- Source document -
Solve does not work with MDPs using rewards of form R(s, a) and R(s, a, s')

kevinbradner commented 5 months ago

I am trying to make some modifications to the MDP used in the Julia Academy tutorial on MDPs. I get an error when using the vanilla DiscreteValueIteration solve function after trying to redefine my MDP's reward function R to have the signature function R(s, a) instead of function R(s, a=missing).

I started from the original notebook and made some minimal changes to recreate the error. My version of the notebook is here.

@req reward(::P,::S,::A,::S) is a line from the requirements section of the vanilla solve function in this repo. Based on that line, it looks like I need to define a reward that takes a (S, A, S') triple, but this does not seem to be the case when using the function.

The details are in my notebook linked above, but when I run the following lines:

solver = ValueIterationSolver(max_iterations=30);
policy = solve(solver, mdp)

I get this error:

MethodError: no method matching R(::Main.var"workspace#17".State)

Closest candidates are:

R(::Any, !Matched::Any)

@ Main.var"workspace#17" ~/Decision-Making-Under-Uncertainty/notebooks/1-MDPs backup 1.jl#==#f7814a66-23c8-4782-ba06-755397af87db:1

    show_requirements(::POMDPLinter.RequirementSet)@requirements_interface.jl:213
    macro expansion@requirements_interface.jl:100[inlined]
    var"#solve#3"(::Base.Pairs{Symbol, Union{}, Tuple{}, @NamedTuple{}}, ::typeof(POMDPs.solve), ::DiscreteValueIteration.ValueIterationSolver, ::QuickPOMDPs.QuickMDP{Main.var"workspace#17".GridWorld, Main.var"workspace#17".State, Main.var"workspace#17".Action, @NamedTuple{stateindex::Dict{Main.var"workspace#17".State, Int64}, isterminal::typeof(Main.var"workspace#17".termination), render::typeof(Main.var"workspace#17".plot_grid_world), transition::typeof(Main.var"workspace#17".T), reward::typeof(Main.var"workspace#17".R), states::Vector{Main.var"workspace#17".State}, actions::Vector{Main.var"workspace#17".Action}, discount::Float64, initialstate::Vector{Main.var"workspace#17".State}, actionindex::Dict{Main.var"workspace#17".Action, Int64}}})@vanilla.jl:71
    DiscreteValueIteration@vanilla.jl:64[inlined]
    top-level scope@[Local: 1](http://localhost:1234/edit?id=6a20fab0-f778-11ee-2d09-af01287073bb#)[inlined]

The error suggests that the issue has something to do with the requirements macro. The requirements list as well as the rest of the code in vanilla.jl makes it look like rewards with larger parameter lists should work here. I'm pretty new to Julia, so I may just be misunderstanding something here. If anyone can tell me whether I am missing something, it would be greatly appreciated.

- Try it -
Answer these about the issue on the solve error:
1. What signature did the reward function R have before it was changed to function R(s, a)?
2. What value is given for max_iterations when the ValueIterationSolver is created?
3. In which file and at which line number does the trace place show_requirements?
The lines that follow have no connection to the issue about the solve error.

- Dataset section -
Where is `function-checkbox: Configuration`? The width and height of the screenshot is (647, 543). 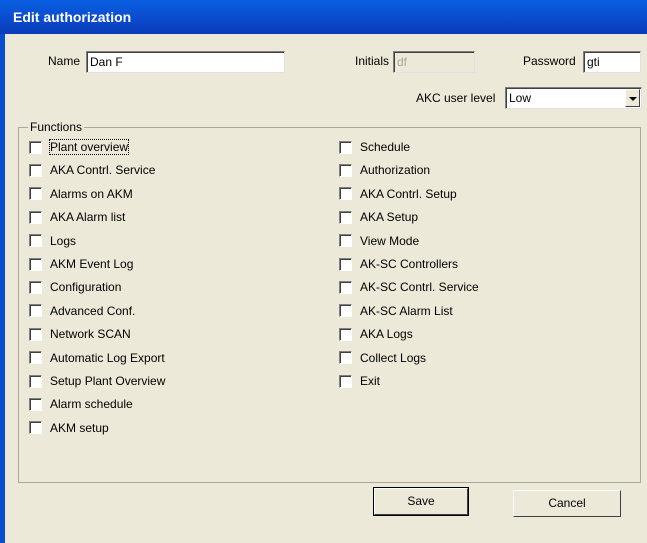 function-checkbox: Configuration is located at coordinates (75, 287).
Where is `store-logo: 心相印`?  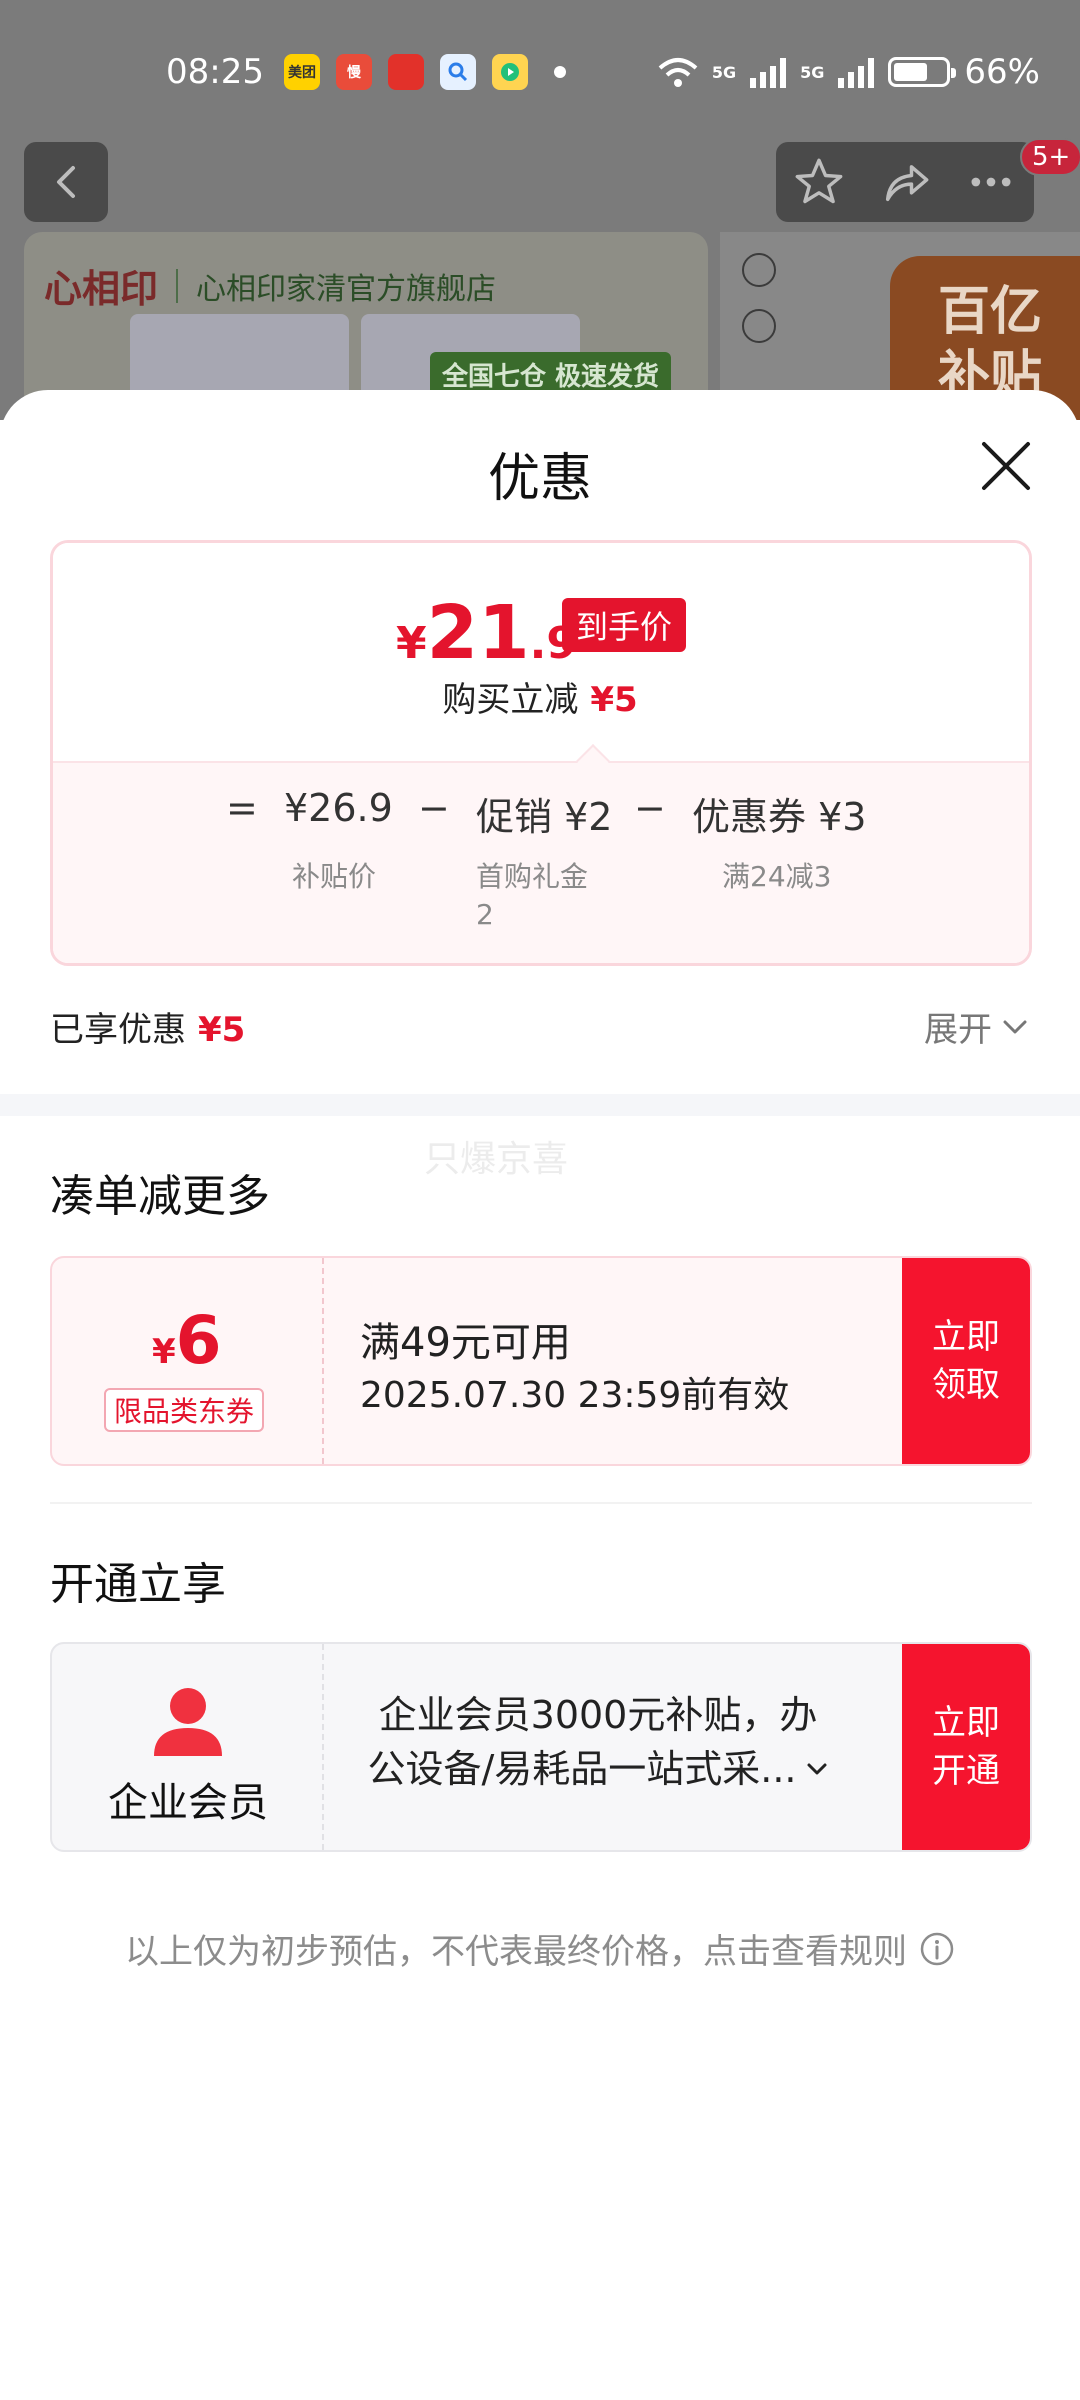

- Written answer -
1. function R(s, a=missing)
2. 30
3. requirements_interface.jl, line 213